Wednesday, March 19, 2008

The waste diet

Did you know that the average American generates about 66 pounds of landfill waste each month? For a family of four, that 264 pounds a month, or 3168 pounds a year. Disgusting, yes? Last week a friend of mine yesterday turned me onto a website by one of her neighbors who is trying to do something about it.

This nuclear family of two working parents, two children, and two pets is challenging itself--and its website readers--not just to follow the three R's of reduce, reuse, recycle, but to keep a chart. Weigh the garbage and the recycling. Continuously seek ways to reduce waste.

"Just like going on a food diet, you'll have more success if you can adopt a diet change you can live with for a lifetime," explains the author of the website, titled The Waste Diet. "So that has become our goal to create a lifetime plan to reduce waste without changing our lives (too much)."

Their experiment is entering its third month. In February, they cut their landfill waste by almost 12 pounds (to 27 pounds below the national average) and recycling waste by 27 pounds--all through relatively simple steps like buying larger quantities to reduce packaging, repairing items rather than throwing them away, shopping at thrift stores, and avoiding excess paper products.

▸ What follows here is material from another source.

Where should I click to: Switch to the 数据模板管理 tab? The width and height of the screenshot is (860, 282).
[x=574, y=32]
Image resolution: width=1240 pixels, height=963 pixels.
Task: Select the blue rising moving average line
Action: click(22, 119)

Other steps, like composting and becoming a vegetarian, require more of a commitment. But as the website's author advises, "Make a goal how to improve, even if it’s just one thing at a time. Doing something is better than doing nothing at all. "

3 comments:

Just A Stay At Home Mom said...

wow! what an idea! I don't know if we could ever become so commited!

Nora said...

Interesting post. I think not a lot of people know about this so they don't do anything about it. I think knowledge and awareness is key.

Sarah McBride said...

I like how you say small change, just one thing at a time.
Most people are so busy trying to change everything at once they become discouraged.
We too have been tryign to be more eco conscious and composting and recycling. Thank you for helping people become more aware of this growing problem of waste pile up.